TEXT UNDER STUDY =
------------

Table 1 : Summary of the capacity building program.
PIC

The training program employed strategies recommended in the literature, including running authentic programs as part of the training. An illustrative example concerned interactive exhibits whereby trainees first explored exhibits at science centres and through the seminal Exploratorium Cookbooks [Bruman, Hipschman and Exploritoium Staff, 2002 ], which were given to them along with their own hand and power tools. They then adapted or devised novel exhibit designs, developed a brief, shared peer and expert feedback, built it and tested them in an exhibition where students from two schools attended, including students with disabilities. This follows Silva and Bultitude’s [ 2009 ] Demonstration followed by own performance and feedback and Practice at live event formats. Subsequently, the skills, tools and Cookbooks have led to the fabrication of many more exhibits in participants’ home countries, with sustained activity over time, and use by thousands of students and the public — the capacity building has been effective (see Figure 1 ). I explore some of the key underlying reasons for this in the next section.


PIC

Figure 1 : A tweet by a Kenyan participant showing his exhibit and subsequent use. The exhibit, based on a classic two-way mirror and lighting effect, blends two people’s faces together to convey optics concepts. In Kenya, however, it was also used to promote ethnic harmony during election violence by highlighting what they have in common through the symbolism of blended faces.


5 Participants views on effective participatory capacity building

Participant’s perspectives were investigated through pre, post and follow-up surveys, observations and conversations during the program, discussion and assessment of outcomes, and informal ongoing interactions. A number of themes emerged that demonstrated the value of participatory methodologies. The themes described below are primarily drawn from qualitive analysis/coding of post-program surveys, with broader contextualisation based on other data sources noted above. Coding and broader reflection showed many linkages between these themes; like many participatory processes, individual elements and training experiences connected in ways that weren’t anticipated by the program designers.

5.1 Holistic approach

Unlike larger science centres, many participants were responsible for multiple or all activities of their organisation, or operated as one-person NGOs, hence the program covered a diversity of science centre operations. Participants connected these in unique ways based on their cross-cutting roles, influenced by their own circumstances and goals. The holistic approach allowed different entry points and freedom to engage on participants’ terms, a key foundation for effective participation.

“I can now develop educational shows, interactive exhibits, outreach and teacher programmes [and] write and present proposals and grant applications to potential sponsors for funding. I now have an idea how to start and run the science centre, which was something new to me. I can evaluate our programmes, shows and exhibits.” — South African participant.

------------

DATASET EXCERPTS =
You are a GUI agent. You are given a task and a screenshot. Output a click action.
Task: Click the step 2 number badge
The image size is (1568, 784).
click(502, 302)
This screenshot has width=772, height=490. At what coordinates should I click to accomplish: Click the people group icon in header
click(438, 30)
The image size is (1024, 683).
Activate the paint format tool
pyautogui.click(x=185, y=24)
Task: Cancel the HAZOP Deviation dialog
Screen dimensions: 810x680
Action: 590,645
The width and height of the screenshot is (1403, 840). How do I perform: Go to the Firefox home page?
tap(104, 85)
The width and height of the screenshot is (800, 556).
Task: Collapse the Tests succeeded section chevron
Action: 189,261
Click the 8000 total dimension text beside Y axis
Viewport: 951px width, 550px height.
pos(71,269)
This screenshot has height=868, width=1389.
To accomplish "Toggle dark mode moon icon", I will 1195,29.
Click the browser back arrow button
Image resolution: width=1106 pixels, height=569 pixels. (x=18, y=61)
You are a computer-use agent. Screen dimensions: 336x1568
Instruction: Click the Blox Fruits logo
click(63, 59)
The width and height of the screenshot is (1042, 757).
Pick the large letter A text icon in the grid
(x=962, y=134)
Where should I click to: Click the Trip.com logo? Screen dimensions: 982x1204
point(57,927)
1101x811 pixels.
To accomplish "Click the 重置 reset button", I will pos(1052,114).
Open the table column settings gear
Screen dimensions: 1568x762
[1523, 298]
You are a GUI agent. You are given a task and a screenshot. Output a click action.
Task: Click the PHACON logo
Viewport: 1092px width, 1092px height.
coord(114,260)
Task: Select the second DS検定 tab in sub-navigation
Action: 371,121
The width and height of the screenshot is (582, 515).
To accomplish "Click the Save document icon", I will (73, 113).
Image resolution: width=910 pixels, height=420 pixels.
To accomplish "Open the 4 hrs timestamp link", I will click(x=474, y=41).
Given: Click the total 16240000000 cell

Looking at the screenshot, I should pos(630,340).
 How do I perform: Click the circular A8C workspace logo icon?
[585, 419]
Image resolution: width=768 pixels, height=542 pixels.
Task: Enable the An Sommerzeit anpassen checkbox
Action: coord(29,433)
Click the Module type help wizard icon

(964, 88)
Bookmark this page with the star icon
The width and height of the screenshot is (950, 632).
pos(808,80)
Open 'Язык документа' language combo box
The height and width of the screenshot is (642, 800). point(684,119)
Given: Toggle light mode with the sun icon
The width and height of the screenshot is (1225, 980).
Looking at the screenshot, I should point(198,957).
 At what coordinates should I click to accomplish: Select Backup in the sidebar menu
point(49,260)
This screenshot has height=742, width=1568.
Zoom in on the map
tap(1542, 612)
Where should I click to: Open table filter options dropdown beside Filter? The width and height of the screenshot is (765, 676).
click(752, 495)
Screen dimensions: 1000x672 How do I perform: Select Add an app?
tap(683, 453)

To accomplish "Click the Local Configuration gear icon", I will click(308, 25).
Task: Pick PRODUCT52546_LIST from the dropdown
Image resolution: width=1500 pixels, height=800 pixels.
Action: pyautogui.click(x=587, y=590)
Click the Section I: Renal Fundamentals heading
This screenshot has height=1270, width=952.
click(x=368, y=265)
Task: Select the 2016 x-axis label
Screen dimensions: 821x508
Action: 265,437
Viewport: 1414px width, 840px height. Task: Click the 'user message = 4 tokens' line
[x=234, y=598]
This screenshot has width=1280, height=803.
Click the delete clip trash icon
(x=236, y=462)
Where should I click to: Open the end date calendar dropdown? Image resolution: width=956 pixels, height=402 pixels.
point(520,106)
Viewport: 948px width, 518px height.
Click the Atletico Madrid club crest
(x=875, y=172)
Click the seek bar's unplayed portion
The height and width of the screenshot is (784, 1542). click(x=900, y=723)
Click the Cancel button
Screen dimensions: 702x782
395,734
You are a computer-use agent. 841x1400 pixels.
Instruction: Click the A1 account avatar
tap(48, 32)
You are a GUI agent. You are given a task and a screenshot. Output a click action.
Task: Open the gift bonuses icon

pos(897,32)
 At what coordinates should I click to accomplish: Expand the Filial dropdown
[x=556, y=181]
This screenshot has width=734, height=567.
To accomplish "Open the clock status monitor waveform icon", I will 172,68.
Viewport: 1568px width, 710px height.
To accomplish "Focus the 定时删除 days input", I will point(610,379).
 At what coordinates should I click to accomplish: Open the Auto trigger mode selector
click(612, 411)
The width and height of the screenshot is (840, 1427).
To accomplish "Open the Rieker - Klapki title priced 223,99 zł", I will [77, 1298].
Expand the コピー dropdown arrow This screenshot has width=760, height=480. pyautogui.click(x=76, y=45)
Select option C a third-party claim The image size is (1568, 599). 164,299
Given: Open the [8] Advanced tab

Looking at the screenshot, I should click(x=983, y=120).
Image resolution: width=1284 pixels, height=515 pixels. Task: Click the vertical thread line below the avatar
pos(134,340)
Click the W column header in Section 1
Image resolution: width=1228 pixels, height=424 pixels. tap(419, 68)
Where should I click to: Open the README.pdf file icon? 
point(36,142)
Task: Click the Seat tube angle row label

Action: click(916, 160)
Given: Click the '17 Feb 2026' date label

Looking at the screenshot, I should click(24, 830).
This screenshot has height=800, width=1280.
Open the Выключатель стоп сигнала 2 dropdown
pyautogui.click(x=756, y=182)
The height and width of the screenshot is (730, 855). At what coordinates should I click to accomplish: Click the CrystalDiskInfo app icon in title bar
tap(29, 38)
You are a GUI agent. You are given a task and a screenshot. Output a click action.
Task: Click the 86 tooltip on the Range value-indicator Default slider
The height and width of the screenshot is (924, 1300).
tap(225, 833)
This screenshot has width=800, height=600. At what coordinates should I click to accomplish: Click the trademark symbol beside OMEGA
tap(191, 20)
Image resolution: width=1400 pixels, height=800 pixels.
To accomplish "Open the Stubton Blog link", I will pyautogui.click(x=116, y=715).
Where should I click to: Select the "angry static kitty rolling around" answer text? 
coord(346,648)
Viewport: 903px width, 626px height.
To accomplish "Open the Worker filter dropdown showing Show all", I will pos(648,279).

------------

EXERCISE INSTRUCTIONS =
a) In the passage on science centre capacity building, what was the Kenyan participant's blended-faces exhibit also used for in Kenya?
b) Proceed with the passage on science centre capacity building, beginning right after the South African participant's quote.

PER-TASK OUTPUTS =
a) It was used to promote ethnic harmony during election violence.

b)
5.2 Freedom

In line with common aims of capacity building, the program aimed to build participants’ agency, autonomy and self-efficacy and provide flexibility for participants to explore and develop content relevant to them, their countries and deeper identity. Data revealed the holistic process described above was key to this — it allowed participants to use a portfolio of skills over an extended process which built their self-efficacy, especially when coupled with presenting outcomes (e.g. exhibits) to authentic audiences. This freedom allowed participants to find advantages and overcome constraints of their home contexts:

“Building … interactive exhibits which are not too complex for the learners, cost effective as compared to buying readymade, sophisticated exhibits. Because the exhibits are built in house, it is easy to repair them [and] change the exhibits as necessary.” — Botswanan participant.

Freedom was also key to creating a space for participants to find relevance and approaches that would fit in their countries, and self-efficacy to implement them:

“The project has inspired and given me extra strength to establish a science centre of our own. We were worried with where we would get exhibits, but with the training … we are more confident that we can produce exhibits of our own that will have Malawian touch and relevance.” — Malawian participant.

When viewed as a participatory rather than deficit practice, a key issue in training environments is how to address power imbalances and real or perceived imbalances in expertise. As a trainer and trainee, it is easy to act as if one has all the answers and one is an empty vessel to fill, respectively — this is not a recipe for impactful training and something many trainers, including me, learn the hard way. A participatory approach, however, calls for more balance and reciprocity between the two. Programs that prioritise giving autonomy in a supportive confidence-building environment go some way to addressing power imbalances and creating a space where participants also bring significant value to the training process.

5.3 Networks

Interactivity is a key aspect of participatory science communication [Trench, 2008 ] and in the context of the capacity building program interactivity between participants and externally were critical. The networks, especially between participants, gave confidence they were part of something bigger and could draw on new relationships to collaborate or bolster individual endeavours.

“I feel empowered, exposed and connected. I was exposed to diverse science centres that I related to and … aspire to. The fellowship broadened my network … there are more opportunities to learn from, and collaborate with each other. I felt empowered.” — South African participant.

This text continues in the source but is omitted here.